The result often is that Medicare gets a disproportionate charge of the expenses, he says. A review of such a case last year resulted in an adjustment to a cost report of about $100,000 in favor of Medicare, the spokesman explains.
"We’re working on this from a compliance point of view," he continues. "We can’t do a survey of a place that doesn’t take care of Medicare patients. We can’t apply standards."
The spokesman says he knows agencies go to the trouble of becoming certified for several reasons. Many managed care organizations (MCOs), for example, require their providers to be Medicare-certified. (For more information on what MCOs may accept instead of Medicare certification, see story on right.)
Still, he says, certifying agencies that don’t serve Medicare patients doesn’t make sense. "It raises all the issues about whether they meet the terms of the provider agreement."
The 80% figure was just an average
One cause for concern for some providers in the August letter was the statement, "Typically, an HHA patient mix is well over 80%."
This figure was included in the letter as an average, not as a threshold for termination, the spokesman says. "Typically you should see a fairly large [Medicare] utilization. When you see 0, then we have really big problems."
The region is not saying everyone has to be 80%, he explains. "If you are seeing 15% Medicare patients and a lot of managed care, but you’re all by yourself you’re not sharing services with another agency then we’re not concerned about [the low utilization].

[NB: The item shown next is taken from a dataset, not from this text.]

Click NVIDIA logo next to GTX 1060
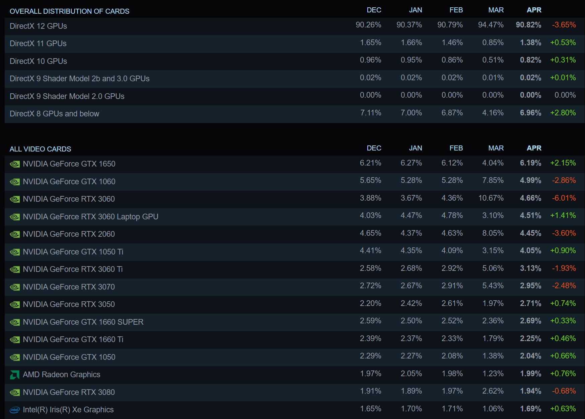The width and height of the screenshot is (585, 419). 15,182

Medicare certified private duty home health agencies that share resources with other Medicare certified agencies, therefore may find themselves under scrutiny by the HCFA Region IX office.
The spokesman says the region believes it has grounds to terminate Medicare agreements when it finds one of two co-locating agencies with a 0% utilization rate. No agreements, however, have been terminated yet, although some agencies that share services have been discouraged from becoming certified, he says.
The region has identified a listing of 150 potential co-locating situations in California, he says. Surveyors will visit the agencies and check on their relation to each other and their utilization rates. Cost reports may be examined at some point in time, as well.
(Editor’s note: HCFA Region IX can be reached at 75 Hawthorne St., 4th Floor, San Francisco, CA 94105-3903.)